STILLWATER — Tyreek Hill once got flagged because he was too fast.
In one of the first games of his career at Garden City Community College in Kansas, Hill took a screen pass about 90 yards to the house. Coach Matt Miller says it felt like he dashed down the field in about two seconds.
And then he kept running, flying straight through the back of the end zone before gradually coming down from his top speed.
An official penalized Hill for excessive celebration.
“Guys, he's like the third-fastest kid in the world,” Miller told the officials at halftime. “It takes him a while to slow that down so he doesn't pull a muscle.”
Miller wasn't embellishing — Hill took bronze in the 200-meter dash at the 2012 World Junior Championships in Barcelona. And that speed helped turn Hill into an electric, all-purpose weapon and one of the most sought-after junior college players in the nation before signing with Oklahoma State last month.

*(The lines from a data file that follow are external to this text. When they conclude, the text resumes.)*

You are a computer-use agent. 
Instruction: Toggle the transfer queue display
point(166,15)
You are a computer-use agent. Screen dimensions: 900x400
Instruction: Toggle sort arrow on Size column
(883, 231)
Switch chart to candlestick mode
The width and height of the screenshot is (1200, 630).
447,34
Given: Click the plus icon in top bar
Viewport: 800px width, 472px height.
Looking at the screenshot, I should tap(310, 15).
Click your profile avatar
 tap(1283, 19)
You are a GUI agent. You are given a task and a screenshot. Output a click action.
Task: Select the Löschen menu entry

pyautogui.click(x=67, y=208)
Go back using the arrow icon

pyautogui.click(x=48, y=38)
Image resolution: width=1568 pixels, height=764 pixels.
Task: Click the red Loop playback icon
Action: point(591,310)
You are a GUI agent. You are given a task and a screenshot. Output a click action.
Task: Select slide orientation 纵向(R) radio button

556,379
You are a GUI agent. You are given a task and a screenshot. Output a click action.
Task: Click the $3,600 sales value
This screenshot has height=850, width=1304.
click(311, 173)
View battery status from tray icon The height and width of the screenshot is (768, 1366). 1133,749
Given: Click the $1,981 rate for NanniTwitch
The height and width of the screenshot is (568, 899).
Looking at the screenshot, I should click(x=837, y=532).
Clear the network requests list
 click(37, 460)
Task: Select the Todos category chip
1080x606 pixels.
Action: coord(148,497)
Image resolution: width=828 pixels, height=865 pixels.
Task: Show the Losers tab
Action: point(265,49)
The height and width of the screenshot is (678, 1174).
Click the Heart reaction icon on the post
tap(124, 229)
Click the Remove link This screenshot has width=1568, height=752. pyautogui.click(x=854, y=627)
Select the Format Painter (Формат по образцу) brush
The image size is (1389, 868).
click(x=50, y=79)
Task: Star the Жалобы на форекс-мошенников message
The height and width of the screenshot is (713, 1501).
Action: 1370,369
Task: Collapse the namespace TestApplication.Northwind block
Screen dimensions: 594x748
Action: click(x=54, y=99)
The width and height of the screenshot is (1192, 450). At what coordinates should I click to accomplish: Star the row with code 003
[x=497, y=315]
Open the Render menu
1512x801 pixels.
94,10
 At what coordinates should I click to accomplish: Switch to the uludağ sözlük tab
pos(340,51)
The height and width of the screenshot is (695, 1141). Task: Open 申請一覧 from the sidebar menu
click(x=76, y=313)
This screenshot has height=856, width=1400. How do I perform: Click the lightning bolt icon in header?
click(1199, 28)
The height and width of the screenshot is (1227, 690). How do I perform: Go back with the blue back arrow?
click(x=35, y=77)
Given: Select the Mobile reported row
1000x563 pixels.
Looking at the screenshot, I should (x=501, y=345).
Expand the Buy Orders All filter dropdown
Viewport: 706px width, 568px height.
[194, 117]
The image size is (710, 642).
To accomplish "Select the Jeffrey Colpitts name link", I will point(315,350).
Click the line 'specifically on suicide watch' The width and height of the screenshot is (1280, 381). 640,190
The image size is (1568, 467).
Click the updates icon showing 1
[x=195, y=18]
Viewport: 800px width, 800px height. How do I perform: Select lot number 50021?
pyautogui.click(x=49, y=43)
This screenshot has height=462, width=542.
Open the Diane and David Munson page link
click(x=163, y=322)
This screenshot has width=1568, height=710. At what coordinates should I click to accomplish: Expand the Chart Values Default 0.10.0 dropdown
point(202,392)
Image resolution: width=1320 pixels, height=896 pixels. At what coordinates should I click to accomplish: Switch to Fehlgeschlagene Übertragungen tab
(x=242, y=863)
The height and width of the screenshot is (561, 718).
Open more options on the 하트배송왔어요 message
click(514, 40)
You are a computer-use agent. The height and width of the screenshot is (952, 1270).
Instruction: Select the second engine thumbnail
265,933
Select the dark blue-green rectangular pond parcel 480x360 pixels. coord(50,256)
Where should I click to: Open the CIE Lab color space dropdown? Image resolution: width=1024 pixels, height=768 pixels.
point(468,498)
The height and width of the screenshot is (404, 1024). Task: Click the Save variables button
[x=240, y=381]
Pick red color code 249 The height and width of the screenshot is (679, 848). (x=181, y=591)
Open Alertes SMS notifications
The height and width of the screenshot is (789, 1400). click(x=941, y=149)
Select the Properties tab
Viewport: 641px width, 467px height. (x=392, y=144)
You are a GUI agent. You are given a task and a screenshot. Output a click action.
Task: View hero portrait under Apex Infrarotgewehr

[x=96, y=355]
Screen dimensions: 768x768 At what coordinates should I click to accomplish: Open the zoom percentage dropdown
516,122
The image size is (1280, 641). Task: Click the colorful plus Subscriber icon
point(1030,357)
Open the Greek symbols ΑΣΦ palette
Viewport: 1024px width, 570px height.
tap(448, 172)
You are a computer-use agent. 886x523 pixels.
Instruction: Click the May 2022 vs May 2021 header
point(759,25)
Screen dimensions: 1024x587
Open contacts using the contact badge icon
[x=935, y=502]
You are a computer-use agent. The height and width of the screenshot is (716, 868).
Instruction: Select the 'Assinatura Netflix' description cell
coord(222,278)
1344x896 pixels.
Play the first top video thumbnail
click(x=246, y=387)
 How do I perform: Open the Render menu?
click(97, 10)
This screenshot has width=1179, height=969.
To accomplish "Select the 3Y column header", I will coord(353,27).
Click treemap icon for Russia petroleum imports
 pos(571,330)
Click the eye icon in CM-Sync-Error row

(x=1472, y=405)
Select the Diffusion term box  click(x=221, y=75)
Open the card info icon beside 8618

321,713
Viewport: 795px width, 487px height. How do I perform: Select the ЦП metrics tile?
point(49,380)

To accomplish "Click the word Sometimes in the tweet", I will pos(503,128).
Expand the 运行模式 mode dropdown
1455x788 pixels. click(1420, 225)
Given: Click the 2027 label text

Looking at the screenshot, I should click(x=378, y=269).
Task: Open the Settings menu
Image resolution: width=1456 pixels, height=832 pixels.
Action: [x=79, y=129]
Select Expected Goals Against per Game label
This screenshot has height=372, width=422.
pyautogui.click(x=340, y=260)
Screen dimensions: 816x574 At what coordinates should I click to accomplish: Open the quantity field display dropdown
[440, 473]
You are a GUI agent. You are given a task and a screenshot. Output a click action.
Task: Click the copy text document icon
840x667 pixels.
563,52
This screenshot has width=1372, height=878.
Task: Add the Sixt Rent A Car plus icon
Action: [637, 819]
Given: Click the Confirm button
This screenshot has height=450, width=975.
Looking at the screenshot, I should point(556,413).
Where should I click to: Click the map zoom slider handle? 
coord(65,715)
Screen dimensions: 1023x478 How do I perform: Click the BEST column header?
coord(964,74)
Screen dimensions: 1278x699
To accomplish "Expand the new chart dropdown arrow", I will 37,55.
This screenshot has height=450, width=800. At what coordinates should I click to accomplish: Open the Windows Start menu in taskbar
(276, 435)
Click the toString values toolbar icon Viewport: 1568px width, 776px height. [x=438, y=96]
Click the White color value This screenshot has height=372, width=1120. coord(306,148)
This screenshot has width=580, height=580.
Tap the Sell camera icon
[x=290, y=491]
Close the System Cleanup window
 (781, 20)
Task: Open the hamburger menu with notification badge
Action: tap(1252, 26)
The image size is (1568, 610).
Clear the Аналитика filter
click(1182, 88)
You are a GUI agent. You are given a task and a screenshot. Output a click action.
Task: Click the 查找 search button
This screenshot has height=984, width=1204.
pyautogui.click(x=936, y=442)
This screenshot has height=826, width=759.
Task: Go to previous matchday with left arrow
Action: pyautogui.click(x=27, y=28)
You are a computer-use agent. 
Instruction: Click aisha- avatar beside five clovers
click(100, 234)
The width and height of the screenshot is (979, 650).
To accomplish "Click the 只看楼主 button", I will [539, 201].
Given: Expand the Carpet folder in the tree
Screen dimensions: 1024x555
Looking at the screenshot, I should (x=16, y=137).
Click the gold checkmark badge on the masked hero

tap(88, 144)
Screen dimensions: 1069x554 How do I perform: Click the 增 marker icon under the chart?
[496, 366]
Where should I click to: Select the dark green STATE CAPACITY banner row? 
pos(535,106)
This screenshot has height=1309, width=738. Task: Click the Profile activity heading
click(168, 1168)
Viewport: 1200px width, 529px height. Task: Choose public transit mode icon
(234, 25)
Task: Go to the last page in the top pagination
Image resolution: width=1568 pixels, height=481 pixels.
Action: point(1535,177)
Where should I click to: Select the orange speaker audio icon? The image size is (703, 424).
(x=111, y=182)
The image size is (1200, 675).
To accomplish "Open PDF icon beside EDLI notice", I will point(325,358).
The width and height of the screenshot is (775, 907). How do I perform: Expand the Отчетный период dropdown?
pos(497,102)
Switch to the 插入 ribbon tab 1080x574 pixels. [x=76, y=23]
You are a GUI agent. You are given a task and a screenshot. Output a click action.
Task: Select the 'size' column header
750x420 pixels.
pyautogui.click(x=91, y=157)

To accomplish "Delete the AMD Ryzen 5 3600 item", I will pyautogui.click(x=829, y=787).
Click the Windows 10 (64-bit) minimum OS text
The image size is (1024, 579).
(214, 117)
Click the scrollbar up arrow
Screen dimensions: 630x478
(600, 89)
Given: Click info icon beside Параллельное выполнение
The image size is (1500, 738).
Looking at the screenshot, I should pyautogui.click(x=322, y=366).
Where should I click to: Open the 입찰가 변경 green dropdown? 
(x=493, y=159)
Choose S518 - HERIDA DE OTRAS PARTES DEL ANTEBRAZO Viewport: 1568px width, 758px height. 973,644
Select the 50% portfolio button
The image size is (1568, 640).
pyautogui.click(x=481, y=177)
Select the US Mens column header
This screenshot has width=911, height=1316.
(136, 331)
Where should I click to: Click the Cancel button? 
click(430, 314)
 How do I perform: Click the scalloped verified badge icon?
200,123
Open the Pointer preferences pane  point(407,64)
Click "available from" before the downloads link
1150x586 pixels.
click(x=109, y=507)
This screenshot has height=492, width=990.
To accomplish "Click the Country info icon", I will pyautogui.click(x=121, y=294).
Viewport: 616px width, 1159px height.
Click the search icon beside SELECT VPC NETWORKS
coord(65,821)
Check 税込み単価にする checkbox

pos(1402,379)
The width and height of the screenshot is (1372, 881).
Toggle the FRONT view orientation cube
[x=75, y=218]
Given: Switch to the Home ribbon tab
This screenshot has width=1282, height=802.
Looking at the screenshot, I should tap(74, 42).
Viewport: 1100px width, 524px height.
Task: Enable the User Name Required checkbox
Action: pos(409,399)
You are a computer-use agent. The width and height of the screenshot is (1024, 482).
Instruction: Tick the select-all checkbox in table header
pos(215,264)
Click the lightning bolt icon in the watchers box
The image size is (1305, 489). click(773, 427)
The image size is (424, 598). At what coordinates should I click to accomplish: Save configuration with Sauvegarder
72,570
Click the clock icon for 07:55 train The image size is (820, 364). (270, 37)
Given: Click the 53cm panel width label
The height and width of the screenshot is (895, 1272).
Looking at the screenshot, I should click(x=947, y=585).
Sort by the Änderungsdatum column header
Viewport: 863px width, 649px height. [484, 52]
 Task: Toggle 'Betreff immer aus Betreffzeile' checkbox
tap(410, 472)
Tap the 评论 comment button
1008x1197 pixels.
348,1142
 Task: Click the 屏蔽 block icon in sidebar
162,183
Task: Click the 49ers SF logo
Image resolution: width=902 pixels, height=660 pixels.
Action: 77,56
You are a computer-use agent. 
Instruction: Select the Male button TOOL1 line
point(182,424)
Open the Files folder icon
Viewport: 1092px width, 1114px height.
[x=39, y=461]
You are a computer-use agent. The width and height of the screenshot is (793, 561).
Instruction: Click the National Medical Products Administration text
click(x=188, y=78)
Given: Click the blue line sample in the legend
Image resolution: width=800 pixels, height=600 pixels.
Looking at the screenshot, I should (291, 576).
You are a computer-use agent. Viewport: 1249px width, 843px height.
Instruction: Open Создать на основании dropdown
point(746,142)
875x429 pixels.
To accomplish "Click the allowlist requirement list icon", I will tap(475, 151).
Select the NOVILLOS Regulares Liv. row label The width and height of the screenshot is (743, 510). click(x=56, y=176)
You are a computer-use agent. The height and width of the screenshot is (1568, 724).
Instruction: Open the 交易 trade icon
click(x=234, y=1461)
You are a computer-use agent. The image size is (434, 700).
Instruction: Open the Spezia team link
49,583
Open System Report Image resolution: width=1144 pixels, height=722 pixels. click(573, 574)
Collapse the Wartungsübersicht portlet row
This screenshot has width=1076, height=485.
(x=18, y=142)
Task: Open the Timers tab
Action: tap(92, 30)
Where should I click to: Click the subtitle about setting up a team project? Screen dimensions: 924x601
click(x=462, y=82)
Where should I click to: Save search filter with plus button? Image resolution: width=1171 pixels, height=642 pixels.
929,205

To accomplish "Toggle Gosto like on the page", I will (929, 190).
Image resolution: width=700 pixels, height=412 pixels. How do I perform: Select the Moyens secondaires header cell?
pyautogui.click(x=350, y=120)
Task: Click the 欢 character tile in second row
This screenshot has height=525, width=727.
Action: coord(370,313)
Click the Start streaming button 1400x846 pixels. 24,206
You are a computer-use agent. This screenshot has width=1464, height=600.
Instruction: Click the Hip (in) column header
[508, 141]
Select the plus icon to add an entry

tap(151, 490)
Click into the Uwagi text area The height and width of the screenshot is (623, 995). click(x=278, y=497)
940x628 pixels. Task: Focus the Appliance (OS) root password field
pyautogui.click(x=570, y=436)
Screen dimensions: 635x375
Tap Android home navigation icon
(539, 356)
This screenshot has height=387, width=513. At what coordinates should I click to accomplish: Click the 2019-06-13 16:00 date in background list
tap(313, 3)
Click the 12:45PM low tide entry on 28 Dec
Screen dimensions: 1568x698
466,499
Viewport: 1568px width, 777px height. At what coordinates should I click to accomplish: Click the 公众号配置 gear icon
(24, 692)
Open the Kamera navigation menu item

Hill was already expected to make an immediate impact for the Cowboys on offense and special teams in 2014, with receivers Tracy Moore and Charlie Moore and kick returner Justin Gilbert all departing seniors. But with slot receiver/punt returner Josh Stewart declaring for the NFL Draft earlier this week, Hill's in prime shape to get even more involved.
“We've got to find a way to get him the football,” OSU receivers coach Kasey Dunn said, “and get it to him in space and let him do what he does and not over-coach him, because the kid can make a lot of plays on his own.”
At 5-10 and 185 pounds, Hill fits the Stewart mold because of his versatility. And that versatility allows Hill to stretch the field vertically and horizontally.
He played running back, slot receiver and quarterback out of the Wildcat formation for Garden City. At OSU, Dunn expects Hill to get the ball plenty on toss sweep plays and on straight handoffs from the backfield in addition to playing receiver. He'll also be in the mix to return both punts and kicks.
“I like space. I like making people look silly,” Hill told Rivals shortly after committing in September. “I'm all about that. Oklahoma State's offense is good for that.”
Added Miller: “I haven't seen anybody with his burst of acceleration. … Think of the fastest football player you've ever seen. Compare (Tyreek) to him.”
Where did this Olympic-level speed first reveal itself?
Hill was a high school track star in Georgia, but not well-known nationally. That is, until he competed at the 2012 Golden South Classic in Orlando, where he clocked a 10.19 in the 100 and a 20.14 in the 200, the second-fastest time ever for a high school athlete in the U.S.
Soon after was that performance in the World Junior Championships, where he was also a member of the 4x100 relay team that took gold.
But there's more to Hill than his wheels. Miller lauded Hill's ability to make catches in traffic, his toughness in short-yardage situations and awareness to find the crease in the defense.
Those skills made Hill the No. 4 junior college prospect in the country, according to Rivals. Name brand programs like Alabama, Florida State, USC and Oklahoma offered.
But even as Hill's top 4 school choices seemed to constantly change, Miller said OSU was the one school that always stayed in that group. And even after taking a late visit to Texas just before junior college Signing Day, Hill honored his September commitment and signed with the Cowboys.
Hill has enrolled early at OSU, allowing him to participate in winter conditioning and spring football.
Hill was originally projected to play the “Y” receiver, or the inside spot normally opposite Stewart's position. But with Stewart's early departure, now Hill might serve as a direct replacement.
No matter where he plays, though, Hill will immediately bring the speed. Lots of it.
“His value is high for us,” Dunn said. “There's no doubt about it. Either way, he's gonna get the ball at the end of the day — and go fast.”